[Raw rows]
— begin —

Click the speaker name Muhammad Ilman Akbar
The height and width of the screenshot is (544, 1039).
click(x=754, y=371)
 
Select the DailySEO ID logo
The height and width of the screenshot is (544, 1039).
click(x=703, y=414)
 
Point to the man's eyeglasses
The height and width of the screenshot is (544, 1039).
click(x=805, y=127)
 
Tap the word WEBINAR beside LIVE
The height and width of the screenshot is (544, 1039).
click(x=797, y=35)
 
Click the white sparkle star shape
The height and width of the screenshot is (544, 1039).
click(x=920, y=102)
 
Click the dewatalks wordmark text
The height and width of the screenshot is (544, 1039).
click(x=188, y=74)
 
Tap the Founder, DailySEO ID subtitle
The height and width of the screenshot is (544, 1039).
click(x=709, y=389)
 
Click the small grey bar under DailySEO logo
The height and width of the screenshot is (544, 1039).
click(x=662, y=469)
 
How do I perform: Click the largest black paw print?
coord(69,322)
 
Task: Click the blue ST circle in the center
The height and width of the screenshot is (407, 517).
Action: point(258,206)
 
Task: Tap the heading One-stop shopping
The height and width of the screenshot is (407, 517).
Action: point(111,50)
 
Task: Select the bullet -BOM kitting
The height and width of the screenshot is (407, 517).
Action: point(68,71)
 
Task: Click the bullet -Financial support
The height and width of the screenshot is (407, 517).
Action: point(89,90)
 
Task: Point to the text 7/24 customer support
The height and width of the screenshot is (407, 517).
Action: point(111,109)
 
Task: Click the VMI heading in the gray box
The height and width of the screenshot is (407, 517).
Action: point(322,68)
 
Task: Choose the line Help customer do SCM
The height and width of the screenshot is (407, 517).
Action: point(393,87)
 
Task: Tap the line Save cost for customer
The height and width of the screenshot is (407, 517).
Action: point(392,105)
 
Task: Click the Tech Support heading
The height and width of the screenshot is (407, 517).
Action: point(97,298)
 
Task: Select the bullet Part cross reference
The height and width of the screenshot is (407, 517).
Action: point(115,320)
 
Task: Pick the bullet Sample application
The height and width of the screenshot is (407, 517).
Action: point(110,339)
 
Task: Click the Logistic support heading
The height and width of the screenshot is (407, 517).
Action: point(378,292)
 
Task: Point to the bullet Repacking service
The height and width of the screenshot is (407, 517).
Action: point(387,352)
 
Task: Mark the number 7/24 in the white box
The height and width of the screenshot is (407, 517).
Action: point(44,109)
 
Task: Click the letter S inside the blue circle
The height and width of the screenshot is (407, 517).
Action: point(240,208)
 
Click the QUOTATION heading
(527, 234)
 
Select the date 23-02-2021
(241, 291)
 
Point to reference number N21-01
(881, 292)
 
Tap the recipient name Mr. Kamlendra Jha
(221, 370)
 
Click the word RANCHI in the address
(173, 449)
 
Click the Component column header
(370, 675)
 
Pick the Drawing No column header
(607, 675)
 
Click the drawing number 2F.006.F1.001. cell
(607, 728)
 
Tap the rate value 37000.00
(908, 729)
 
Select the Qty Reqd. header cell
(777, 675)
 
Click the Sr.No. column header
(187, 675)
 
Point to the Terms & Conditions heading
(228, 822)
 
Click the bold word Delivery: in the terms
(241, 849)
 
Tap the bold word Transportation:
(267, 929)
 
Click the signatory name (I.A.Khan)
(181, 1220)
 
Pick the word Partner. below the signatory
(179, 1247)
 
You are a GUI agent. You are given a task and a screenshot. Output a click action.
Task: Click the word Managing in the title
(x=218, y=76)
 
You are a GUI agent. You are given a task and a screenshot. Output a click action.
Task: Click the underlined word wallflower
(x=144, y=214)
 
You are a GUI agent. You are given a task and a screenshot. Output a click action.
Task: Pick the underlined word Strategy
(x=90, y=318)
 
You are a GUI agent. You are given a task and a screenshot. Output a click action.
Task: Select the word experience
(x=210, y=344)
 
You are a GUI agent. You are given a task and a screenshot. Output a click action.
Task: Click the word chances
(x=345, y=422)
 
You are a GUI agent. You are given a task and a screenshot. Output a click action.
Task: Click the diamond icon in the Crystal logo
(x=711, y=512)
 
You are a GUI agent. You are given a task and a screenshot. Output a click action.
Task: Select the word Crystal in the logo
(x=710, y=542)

— end —

Convert every line of the rows above into a Markdown table with the columns Number and Entry, numbering the lines in order and omitting the blank ones.

* _Task solution_
| Number | Entry |
|---|---|
| 1 | Click the speaker name Muhammad Ilman Akbar |
| 2 | The height and width of the screenshot is (544, 1039). |
| 3 | click(x=754, y=371) |
| 4 | Select the DailySEO ID logo |
| 5 | The height and width of the screenshot is (544, 1039). |
| 6 | click(x=703, y=414) |
| 7 | Point to the man's eyeglasses |
| 8 | The height and width of the screenshot is (544, 1039). |
| 9 | click(x=805, y=127) |
| 10 | Tap the word WEBINAR beside LIVE |
| 11 | The height and width of the screenshot is (544, 1039). |
| 12 | click(x=797, y=35) |
| 13 | Click the white sparkle star shape |
| 14 | The height and width of the screenshot is (544, 1039). |
| 15 | click(x=920, y=102) |
| 16 | Click the dewatalks wordmark text |
| 17 | The height and width of the screenshot is (544, 1039). |
| 18 | click(x=188, y=74) |
| 19 | Tap the Founder, DailySEO ID subtitle |
| 20 | The height and width of the screenshot is (544, 1039). |
| 21 | click(x=709, y=389) |
| 22 | Click the small grey bar under DailySEO logo |
| 23 | The height and width of the screenshot is (544, 1039). |
| 24 | click(x=662, y=469) |
| 25 | How do I perform: Click the largest black paw print? |
| 26 | coord(69,322) |
| 27 | Task: Click the blue ST circle in the center |
| 28 | The height and width of the screenshot is (407, 517). |
| 29 | Action: point(258,206) |
| 30 | Task: Tap the heading One-stop shopping |
| 31 | The height and width of the screenshot is (407, 517). |
| 32 | Action: point(111,50) |
| 33 | Task: Select the bullet -BOM kitting |
| 34 | The height and width of the screenshot is (407, 517). |
| 35 | Action: point(68,71) |
| 36 | Task: Click the bullet -Financial support |
| 37 | The height and width of the screenshot is (407, 517). |
| 38 | Action: point(89,90) |
| 39 | Task: Point to the text 7/24 customer support |
| 40 | The height and width of the screenshot is (407, 517). |
| 41 | Action: point(111,109) |
| 42 | Task: Click the VMI heading in the gray box |
| 43 | The height and width of the screenshot is (407, 517). |
| 44 | Action: point(322,68) |
| 45 | Task: Choose the line Help customer do SCM |
| 46 | The height and width of the screenshot is (407, 517). |
| 47 | Action: point(393,87) |
| 48 | Task: Tap the line Save cost for customer |
| 49 | The height and width of the screenshot is (407, 517). |
| 50 | Action: point(392,105) |
| 51 | Task: Click the Tech Support heading |
| 52 | The height and width of the screenshot is (407, 517). |
| 53 | Action: point(97,298) |
| 54 | Task: Select the bullet Part cross reference |
| 55 | The height and width of the screenshot is (407, 517). |
| 56 | Action: point(115,320) |
| 57 | Task: Pick the bullet Sample application |
| 58 | The height and width of the screenshot is (407, 517). |
| 59 | Action: point(110,339) |
| 60 | Task: Click the Logistic support heading |
| 61 | The height and width of the screenshot is (407, 517). |
| 62 | Action: point(378,292) |
| 63 | Task: Point to the bullet Repacking service |
| 64 | The height and width of the screenshot is (407, 517). |
| 65 | Action: point(387,352) |
| 66 | Task: Mark the number 7/24 in the white box |
| 67 | The height and width of the screenshot is (407, 517). |
| 68 | Action: point(44,109) |
| 69 | Task: Click the letter S inside the blue circle |
| 70 | The height and width of the screenshot is (407, 517). |
| 71 | Action: point(240,208) |
| 72 | Click the QUOTATION heading |
| 73 | (527, 234) |
| 74 | Select the date 23-02-2021 |
| 75 | (241, 291) |
| 76 | Point to reference number N21-01 |
| 77 | (881, 292) |
| 78 | Tap the recipient name Mr. Kamlendra Jha |
| 79 | (221, 370) |
| 80 | Click the word RANCHI in the address |
| 81 | (173, 449) |
| 82 | Click the Component column header |
| 83 | (370, 675) |
| 84 | Pick the Drawing No column header |
| 85 | (607, 675) |
| 86 | Click the drawing number 2F.006.F1.001. cell |
| 87 | (607, 728) |
| 88 | Tap the rate value 37000.00 |
| 89 | (908, 729) |
| 90 | Select the Qty Reqd. header cell |
| 91 | (777, 675) |
| 92 | Click the Sr.No. column header |
| 93 | (187, 675) |
| 94 | Point to the Terms & Conditions heading |
| 95 | (228, 822) |
| 96 | Click the bold word Delivery: in the terms |
| 97 | (241, 849) |
| 98 | Tap the bold word Transportation: |
| 99 | (267, 929) |
| 100 | Click the signatory name (I.A.Khan) |
| 101 | (181, 1220) |
| 102 | Pick the word Partner. below the signatory |
| 103 | (179, 1247) |
| 104 | You are a GUI agent. You are given a task and a screenshot. Output a click action. |
| 105 | Task: Click the word Managing in the title |
| 106 | (x=218, y=76) |
| 107 | You are a GUI agent. You are given a task and a screenshot. Output a click action. |
| 108 | Task: Click the underlined word wallflower |
| 109 | (x=144, y=214) |
| 110 | You are a GUI agent. You are given a task and a screenshot. Output a click action. |
| 111 | Task: Pick the underlined word Strategy |
| 112 | (x=90, y=318) |
| 113 | You are a GUI agent. You are given a task and a screenshot. Output a click action. |
| 114 | Task: Select the word experience |
| 115 | (x=210, y=344) |
| 116 | You are a GUI agent. You are given a task and a screenshot. Output a click action. |
| 117 | Task: Click the word chances |
| 118 | (x=345, y=422) |
| 119 | You are a GUI agent. You are given a task and a screenshot. Output a click action. |
| 120 | Task: Click the diamond icon in the Crystal logo |
| 121 | (x=711, y=512) |
| 122 | You are a GUI agent. You are given a task and a screenshot. Output a click action. |
| 123 | Task: Select the word Crystal in the logo |
| 124 | (x=710, y=542) |